We can define $$v$$ and $$q$$ in terms of each other:

• $$v(s) = \sum_{a} \pi(a | s) q(s, a)$$
• $$q(s, a) = \mathcal{R}^a_s + \gamma \sum_{s'} \mathcal{P}^a_{ss'} v(s')$$

And then we can expand so that they don’t depend on each other:

• $$v(s) = \sum_{a} \pi(a | s) (\mathcal{R}^a_s + \gamma \sum_{s'} \mathcal{P}^a_{ss'} v(s'))$$
• $$q(s, a) = \mathcal{R}^a_s + \gamma \sum_{s'} \mathcal{P}^a_{ss'} \sum_{a} \pi(a | s) q(s, a)$$

#### Optimal value functions

We define optimal policies as:

• $$v_*(s) = \max_{\pi} v_{\pi}(s)$$
• $$q_*(s, a) = \max_{\pi} q_{\pi}(s, a)$$

We define an ordering over policies:

• $$\pi \geq \pi'$$ if $$v_{\pi}(s) \geq v_{\pi'}(s), \forall s$$
##### Optimal policy theorem
• There exists an optimal policy $$\pi_*$$ that is better than all other policies $$\pi_* \geq \pi, \forall \pi$$
• All optimal policies achieve the optimal state-value function $$v_*$$.
• All optimal policies achieve the optimal action-value function $$q_*$$.
• We can derive an optimal policy from $$v_*$$ or $$q_*$$.
##### Bellman optimality equation for optimal value functions
• $$v_*(s) = \max_a q_*(s, a)$$
• $$q_*(s, a) = \mathcal{R}^a_s + \gamma \sum_{s'} \mathcal{P}^a_{ss'} v_*(s')$$
• $$v_*(s) = \max_a \mathcal{R}^a_s + \gamma \sum_{s'} \mathcal{P}^a_{ss'} v_*(s')$$
• $$q_*(s, a) = \mathcal{R}^a_s + \gamma \sum_{s'} \mathcal{P}^a_{ss'} \max_a q_*(s', a)$$
##### Solving the Bellman optimality equation
• Non-linear, so no closed-form solution in general.
• We can apply iterative solutions: value iteration, policy iteration, Q-learning, SARSA…
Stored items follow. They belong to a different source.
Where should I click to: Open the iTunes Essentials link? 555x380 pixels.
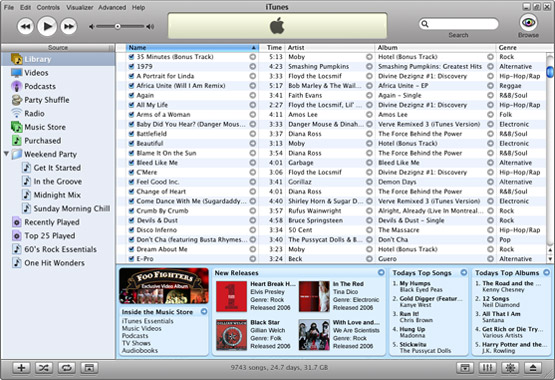148,321
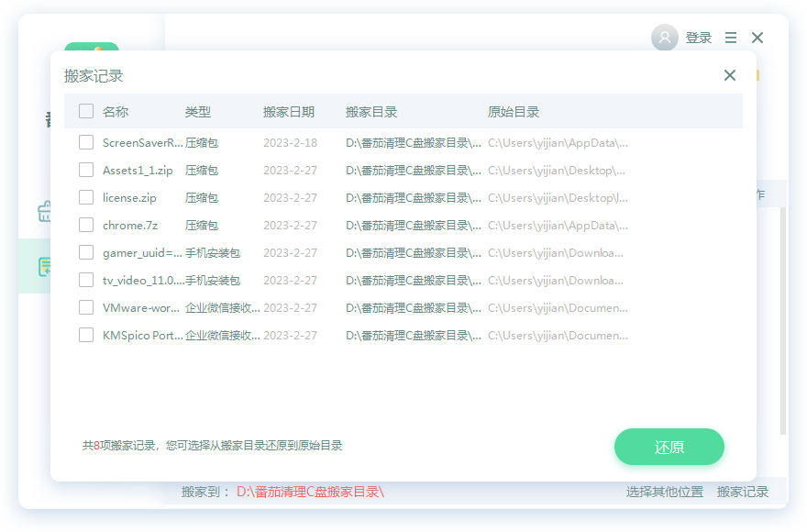Open the hamburger menu icon near 登录
Image resolution: width=807 pixels, height=532 pixels.
731,38
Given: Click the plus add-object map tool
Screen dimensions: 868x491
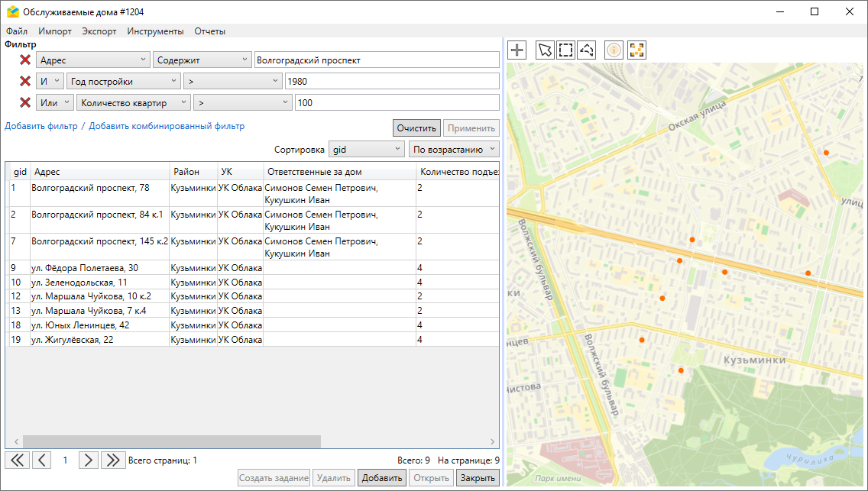Looking at the screenshot, I should 517,50.
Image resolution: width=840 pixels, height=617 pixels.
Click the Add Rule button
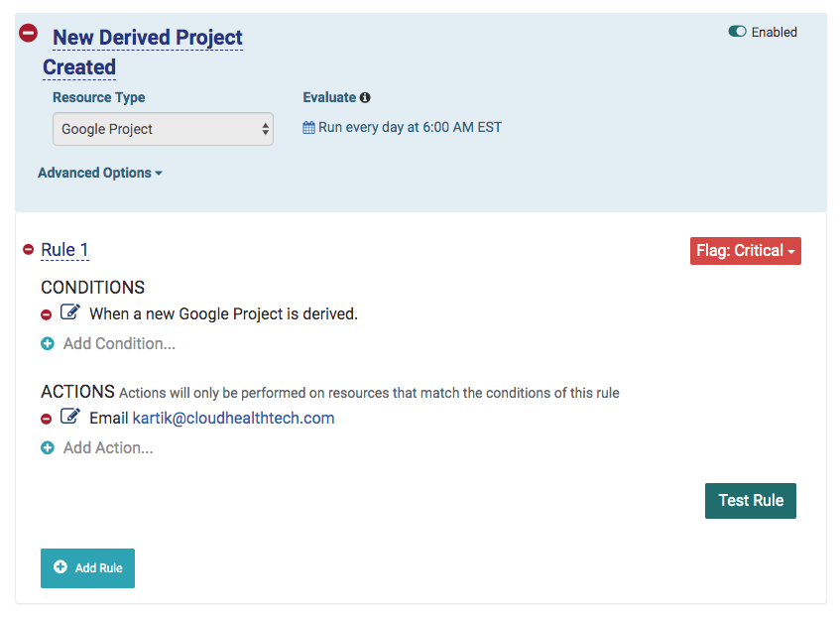tap(87, 567)
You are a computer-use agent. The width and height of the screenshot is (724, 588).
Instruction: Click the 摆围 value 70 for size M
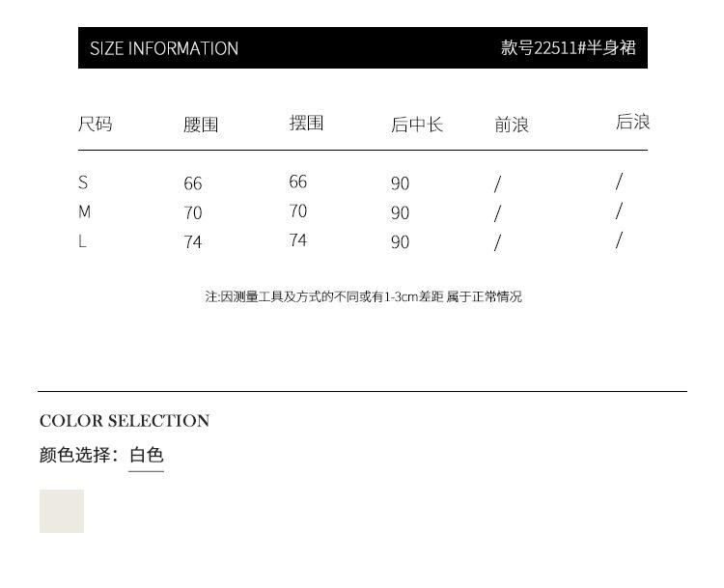[x=297, y=210]
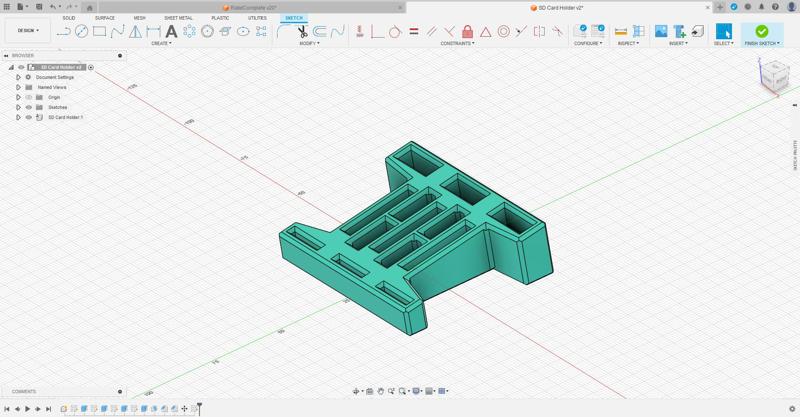
Task: Choose the 2-Point Rectangle sketch tool
Action: [x=99, y=31]
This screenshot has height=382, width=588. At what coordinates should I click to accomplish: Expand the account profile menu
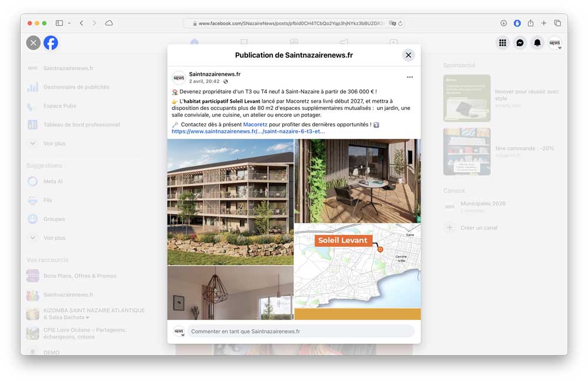(554, 43)
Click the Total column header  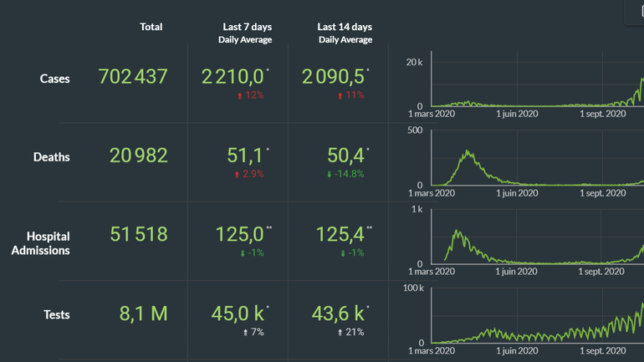point(151,27)
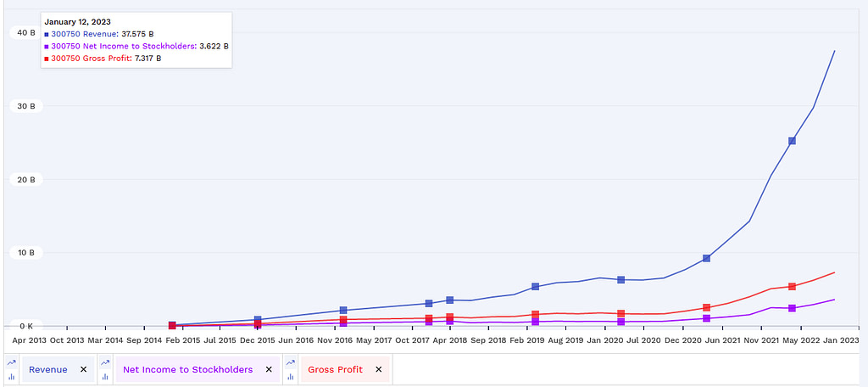Click purple Net Income marker near May 2022
The image size is (868, 387).
click(x=792, y=308)
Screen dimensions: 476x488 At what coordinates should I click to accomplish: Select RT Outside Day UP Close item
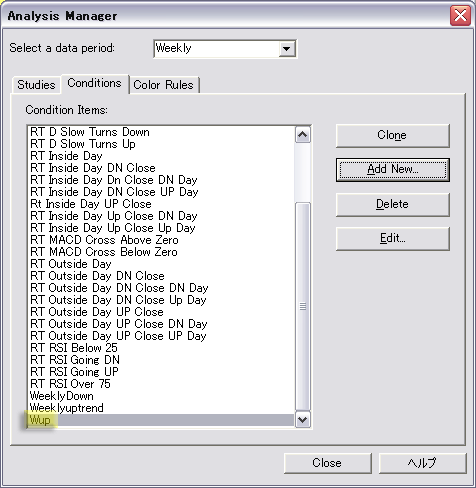(x=97, y=312)
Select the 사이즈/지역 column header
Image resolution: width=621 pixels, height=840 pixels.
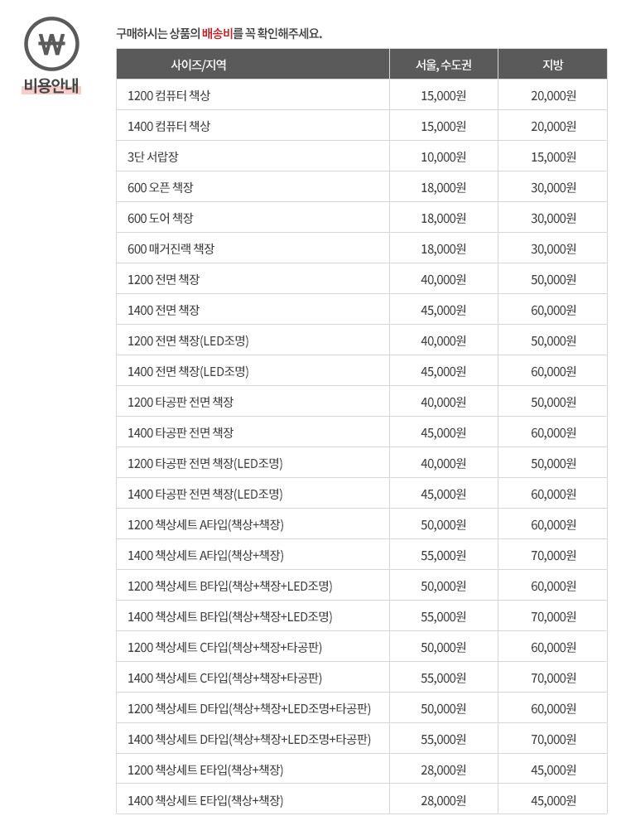(x=198, y=65)
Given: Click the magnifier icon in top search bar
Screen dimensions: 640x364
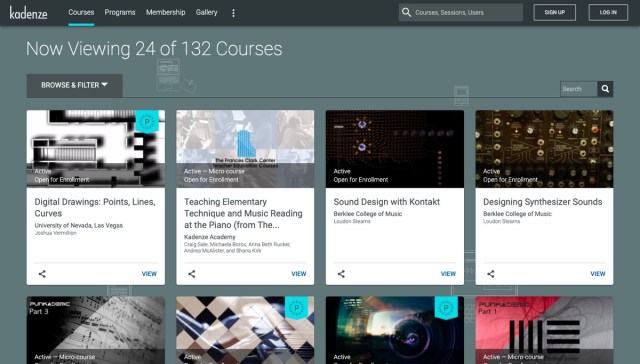Looking at the screenshot, I should point(406,12).
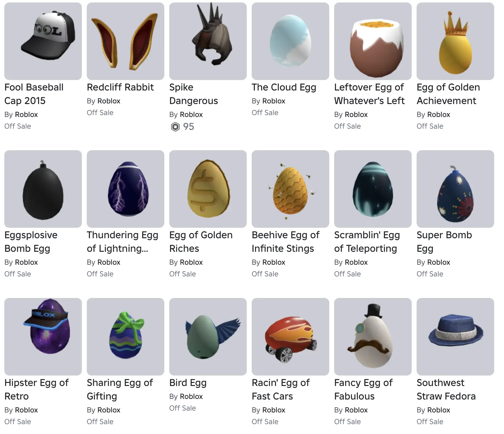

#### Partially Observable Markov Decision Processes (POMDPs)

A POMDP is a tuple $$\langle \mathcal{S}, \mathcal{A}, \mathcal{O}, \mathcal{P}, \mathcal{R}, \mathcal{Z}, \gamma \rangle$$:

• Equivalent to MDP for $$\mathcal{S}, \mathcal{A}, \mathcal{P}, \mathcal{R}, \gamma$$.
• $$\mathcal{O}$$ is a finite set of observations.
• $$\mathcal{Z}$$ is an observation function.
• $$\mathcal{Z}^a_{s',o} = \mathbb{P}[O_{t+1} = o | S_{t+1} = s', A_t = a]$$
##### Belief states
• The history is $$H_t = O_1, R_1, A_1, O_2, ..., R_t$$.
• The belief state $$b(h)$$ is a probability distribution over states conditioned on $$h$$:
• $$b(h) = \mathbb{P}[S_t | h]$$

## Lecture 3: Planning by Dynamic Programming

### Iterative policy evaluation

• Problem: Evaluate a policy $$\pi$$.
• Solution: Iteratively apply Bellman equation.
• Method:
• At each iteration $$k + 1$$.
• For all states $$s \in \mathcal{S}$$.
• Update $$v_{k + 1}(s)$$ using $$v_k(s')$$, where $$s'$$ is the successor state of $$s$$.
• This uses synchronous backups.
• This is proven to converge.

#### Equation

$v_{k + 1} = \mathcal{R}^{\pi} + \gamma \mathcal{P}^{\pi} v_k$

### Policy iteration

Given a policy $$\pi$$:

• Evaluate the policy using iterative policy evaluation.
• Improve the policy by acting greedily:
• $$\pi' = greedy(v_{\pi})$$
• $$\pi'(s) = argmax_a q_{\pi}(s, a)$$
• $$\pi'(s) = argmax_a \mathcal{R}^a_s + \gamma \sum_{s'} \mathcal{P}^a_{ss'} v_{\pi}(s')$$

### Value iteration

Like policy iteration, but we update the value function (and thus the policy) every iteration. There is no explicit policy. $v_{k+1} = \max_a \mathcal{R}^a + \gamma \mathcal{P}^a v_k$

### Asynchronous dynamic programming

#### Synchronous vs. asynchronous

• Synchronous: All states are backed up in parallel.
• Asynchronous: States are backed up individually.
• This reduces computation.
• This is still guaranteed to converge if all states continue to be selected.

#### In-place

In-place dynamic programming updates each state one-by-one, while synchronous dynamic programming updates all states at once.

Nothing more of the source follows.